La rivolta degli utenti cambierà i servizi pubblici, di A. Amoretti

Riportiamo qui di seguito l’articolo inviatoci da Aldo Amoretti, ex presidente INCA-CGIL ha pubblicato su "Solcando.com" dal titolo "La rivolta degli utenti cambierà i servizi pubblici". Sul tema del rapporto tra consumatori e PA proprio ieri Formez, Movimento Difesa del Cittadino e Cittadinanzattiva hanno presentato a Roma lo studio "La semplificazione amministrativa e i cittadini".

"Alleluia per il Memorandum del 18 gennaio convenuto tra sindacati e governo dal titolo molto impegnativo: "per una nuova qualità dei servizi e delle funzioni pubbliche". Gli autori ne rivendicano i meriti esclusivi, ma esagerano. In realtà il merito più grande è di Pietro Ichino seppure con le sue estremizzazioni. Infatti è oramai ampiamente dimostrato che l’iniziativa per l’efficienza di un servizio non nasce da chi ci lavora dentro. Sarebbe bello, è stato predicato, ma non funziona. E’ così anche nelle imprese private: l’iniziativa parte da chi comanda a meno che il miglioramento della efficienza non coincida con il miglioramento della condizione professionale di chi ci lavora. In questo caso anche dagli stessi lavoratori può nascere una spinta al cambiamento. Nelle attività private la spinta viene dal mercato; nei servizi pubblici e nella pubblica amministrazione essa non esiste.

Nel pubblico il tutto è complicato da un rapporto malato tra i governanti politici e i manager. Il politico non sempre ha capacità di comando e gestione. Questa condizione lo fa essere molto dipendente dal manager il quale è forte non solo della sua capacità di gestione (ovviamente quando c’è), ma la traduce in capacità-possibilità di organizzare consenso. Tutto ciò da luogo ad un legame che rende impraticabile qualsiasi meccanismo di premio e castigo per il dirigente che sappia dare risultati oppure no.

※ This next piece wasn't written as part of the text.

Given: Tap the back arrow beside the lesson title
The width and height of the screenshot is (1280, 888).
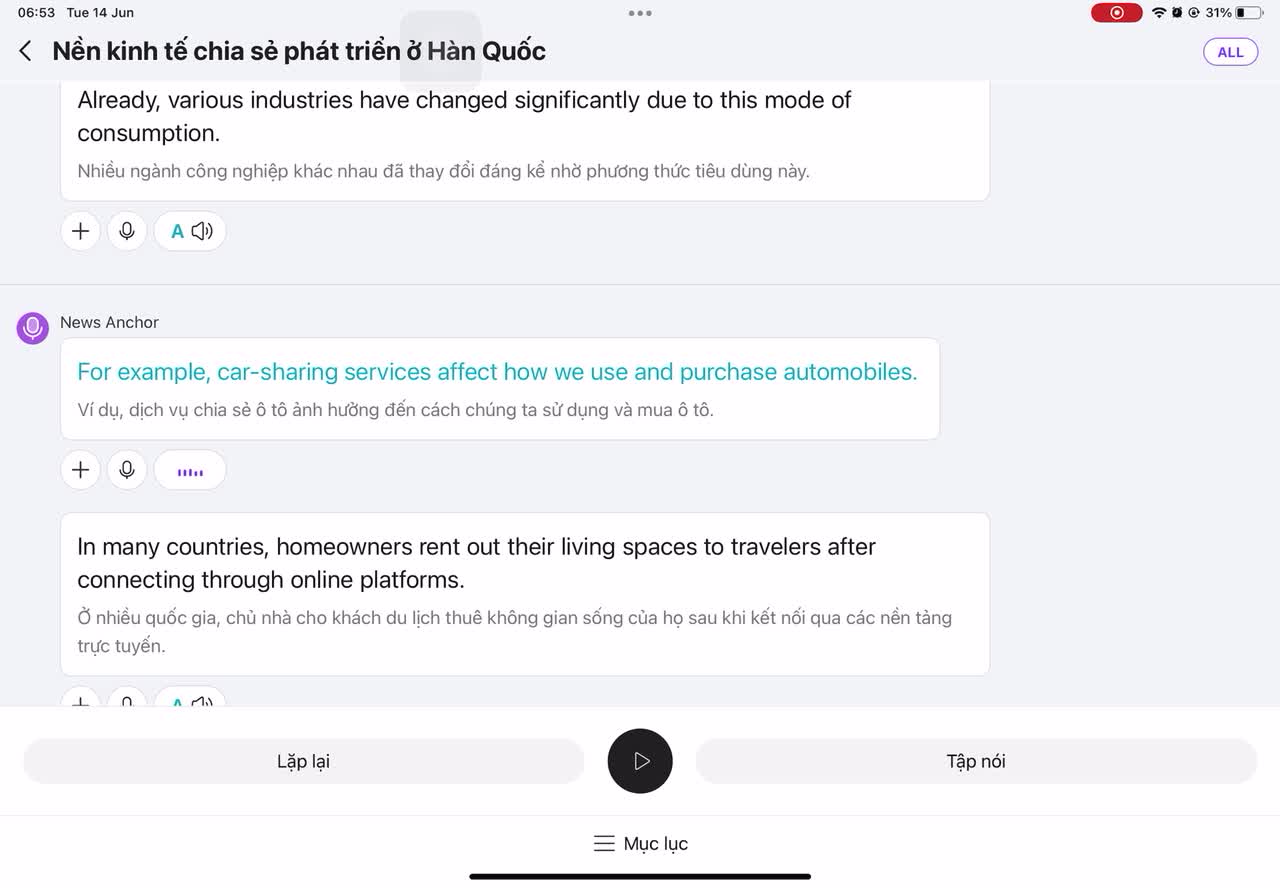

Da questo il fiasco delle normative che pure prevedevano queste possibilità. E’ se il bonus-malus non lo applichi a chi comanda come puoi pretendere di applicarlo agli altri? Ne consegue una contrattazione di secondo livello non solo con poche risorse, ma in generale distribuita a tutti indipendentemente dai risultati del lavoro.

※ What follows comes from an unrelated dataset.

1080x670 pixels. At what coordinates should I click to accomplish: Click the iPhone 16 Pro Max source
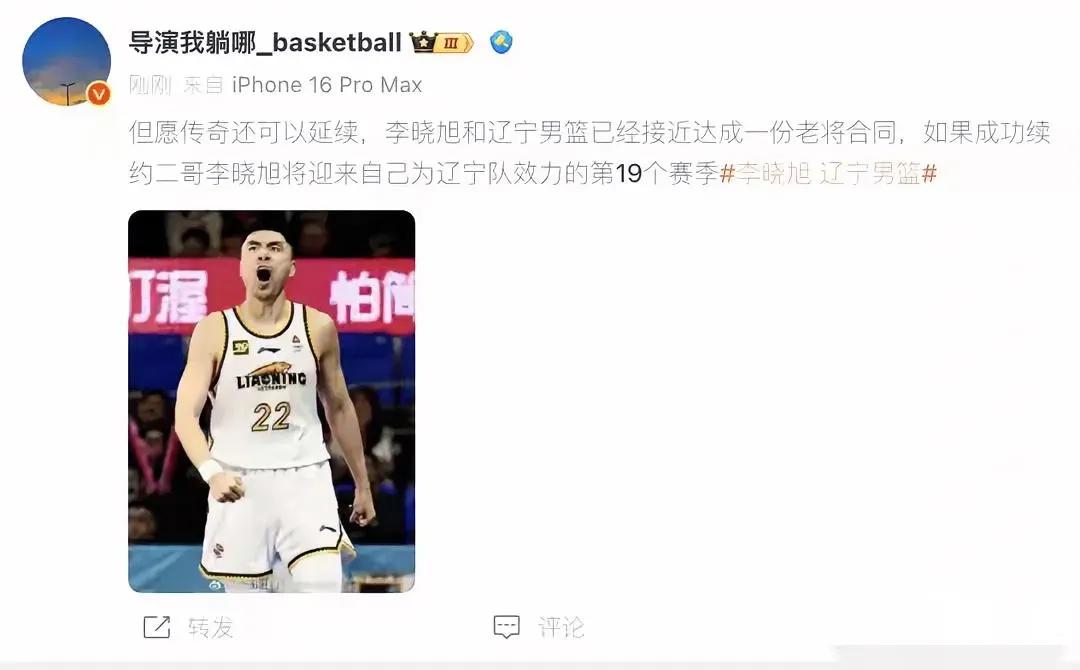(x=327, y=85)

Ci si aspetta che le Confederazioni svolgano una funzione sollecitatrice, ma questo non avviene salvo che in pregevoli (o meno) documenti nei quali si proclama che l’interesse generale sta sopra a tutto. Ciò non è per cattiveria umana, ma per una ragione strutturale: chi conta di più nelle Confederazioni sindacali sono quelle medesime categorie che sono forti nel mercato del lavoro. Fino al punto che l’ultimo Congresso della Cgil ha proclamato che "la qualificazione dell’intervento pubblico dipende fortemente da una rinnovata centralità del lavoro pubblico". Anche i delegati dell’industria hanno approvato questa novità. Non si poteva guastare il mito del Congresso unitario.

La novità può nascere da una rivolta degli utenti che imparino a far valere i loro diritti. Sarebbe logico che una tale rivolta fosse organizzata dalle Confederazioni e rivolta verso chi comanda (politici e manager), ma ciò non avverrà per le ragioni strutturali prima dette e perché chi dirige nelle Confederazioni non vuole che si esprima alcuna dialettica tra interessi differenti che pure esistono nel mondo del lavoro da essi rappresentato. La organizzeranno i consumatori o qualcuno altro? E’ quello che mi auguro".